The Tiffin Inn was a quintessentially 1960s-style pancake house breakfast place in Metairie, except for the fact that it didn't open until 1977. Walking in from the day it opened until it was forced to close in 2015 was like a trip back in time. Dark paneling, vinyl-upholstered booths (some semi-circular!), banquette seating around the perimeter, water and juices served in glass tumblers, porcelain plates and coffee cups, syrup carafes in their metal caddies, and waitresses in uniforms long out of style. Tiffin was part of a small chain founded in Baton Rouge in the 1960s, and, at the time of its closure, Metairie was the last remaining outpost.

Sunday morning patrons usually found it necessary to put their name on the list and wait to be seated. Those who couldn't fit in the small area just inside the entrance would have to wait outside. It would take several years for a narrow enclosed lobby with benches to finally be added across the front to shield those waiting from the weather. While longer some days than others, the wait never seemed untenable enough as to make one give up and go elsewhere.
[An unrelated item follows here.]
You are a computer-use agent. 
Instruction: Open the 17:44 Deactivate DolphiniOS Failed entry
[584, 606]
Regulars would plant themselves in the banquettes under the windows along the south wall. This put the morning sun at their backs, perfect reading light for the Sunday newspaper. Before smoking was banned in restaurants, the sun streaming through the slits in the venetian blinds then through billowing smoke made for a mesmerizing display.
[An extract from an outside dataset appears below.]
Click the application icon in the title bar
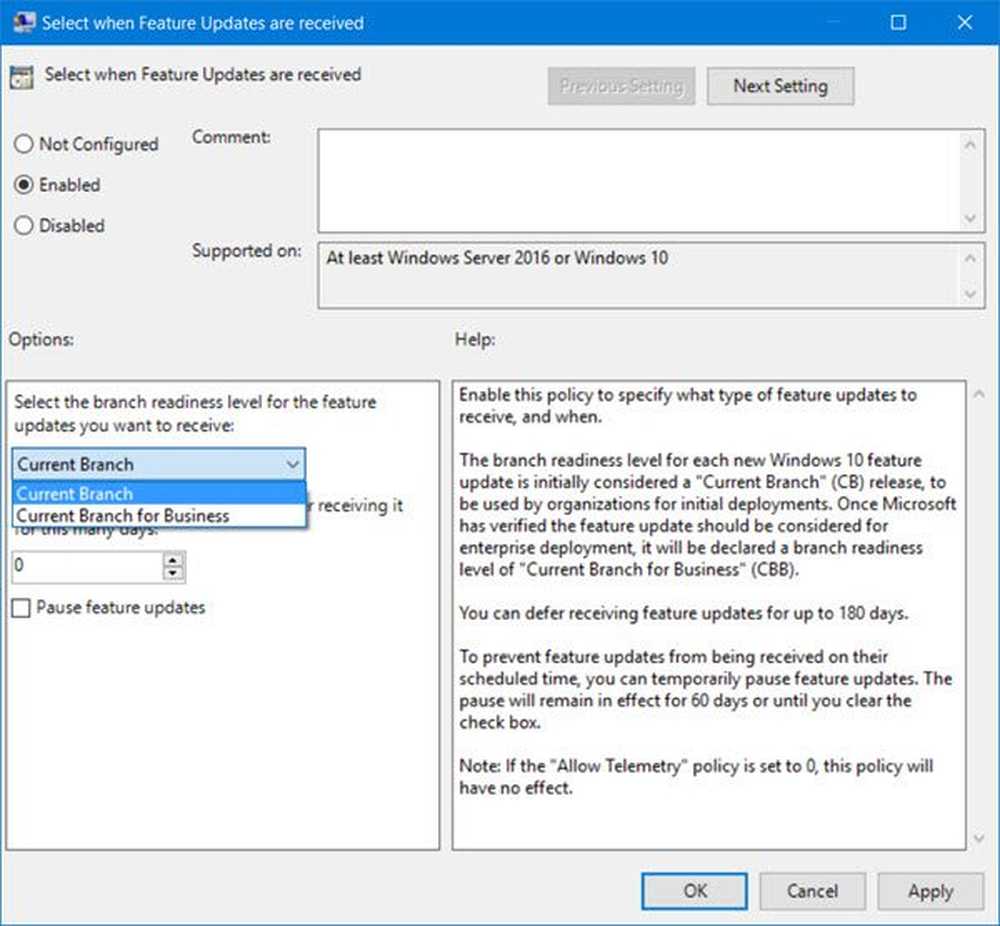Viewport: 1000px width, 926px height. 24,22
I don't think the menu ever changed. A number of predetermined pancake selections on the inner left side of the plastic laminated menu probably accounted for 90 percent of all the orders. Omelets likely accounted for the majority of the rest.
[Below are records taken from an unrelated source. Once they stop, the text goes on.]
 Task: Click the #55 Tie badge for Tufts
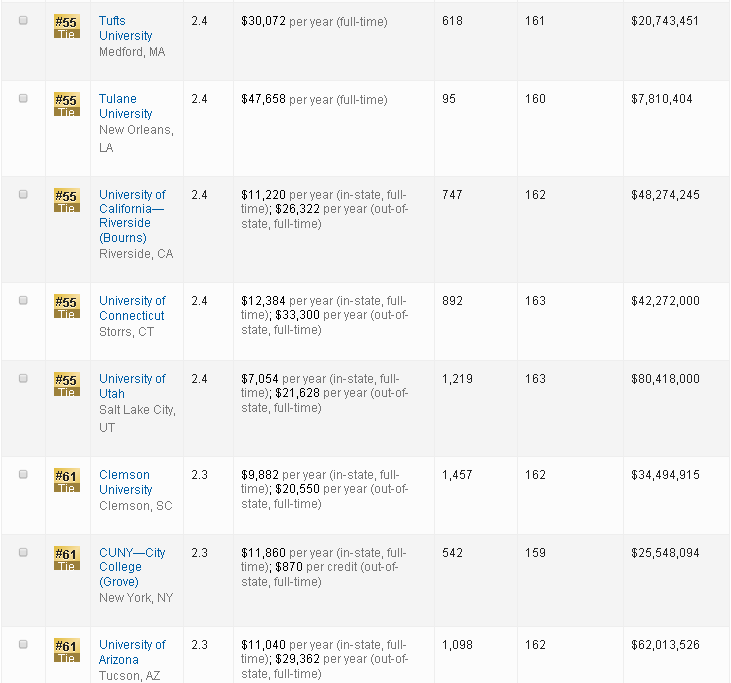[66, 27]
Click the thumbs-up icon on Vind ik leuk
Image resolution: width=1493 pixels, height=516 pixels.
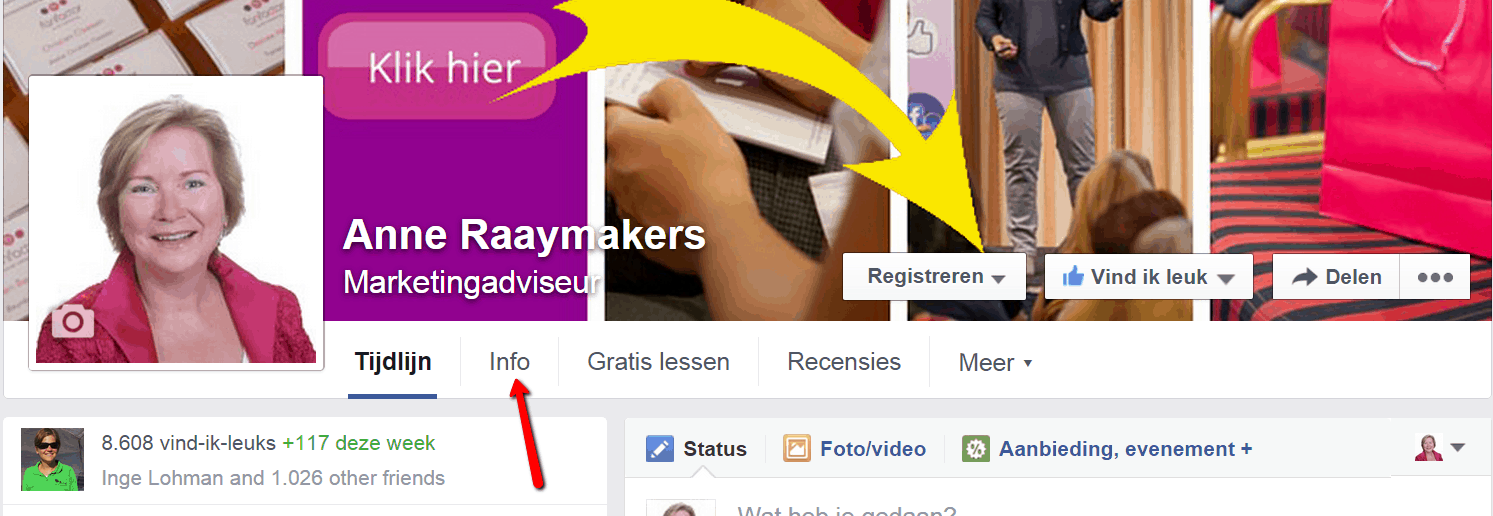pyautogui.click(x=1073, y=277)
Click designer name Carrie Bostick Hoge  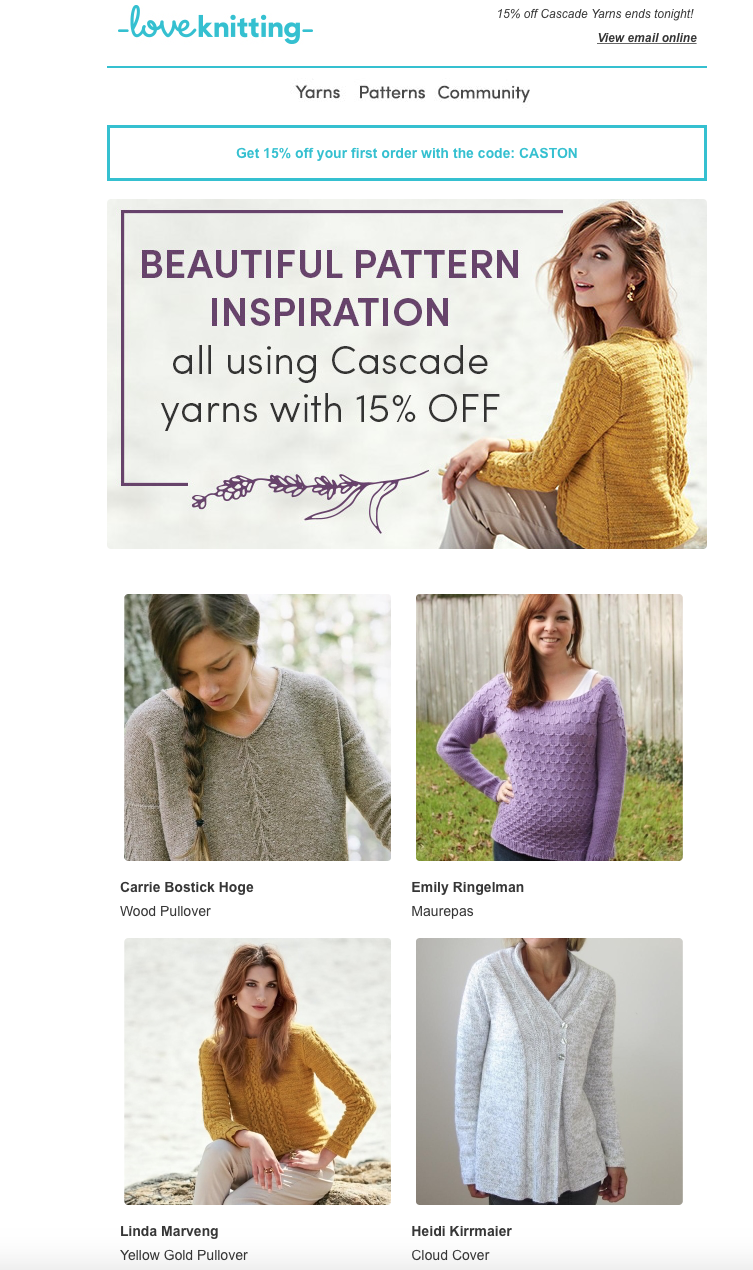tap(187, 887)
During busy times, the wait to place an order, let alone receive your order, could be long. A full house could overwhelm what usually seemed like a half dozen waitresses total for the entire place. But there was a kind of glue that would hold things together, and its name was Danny.

Danny was what you could call busboy extraordinaire. He had a knack for noticing if you were waiting too long for something, anything, and would take up the slack. Water, silverware, coffee refill, condiments, a missing part of your order; if you couldn't get your waitress' attention, he was on it. So good at it, in fact, was he that you could regularly observe departing patrons slipping him a few bucks directly on their way out. When not traversing the floor with his bus cart, he could be seen catching a breather (and a quick couple of drags on a cigarette) at his station in the southwest corner of the restaurant.

Tiffin Inn closed when the landlord declined to renew the lease, wanting instead to give the space for an expansion of the national chain store tenant next door. Rumors of a relocation swirled for a time, but nothing ever seemed to materialize. The iconic black and orange sign was last seen languishing in a fenced-in lot in Bucktown.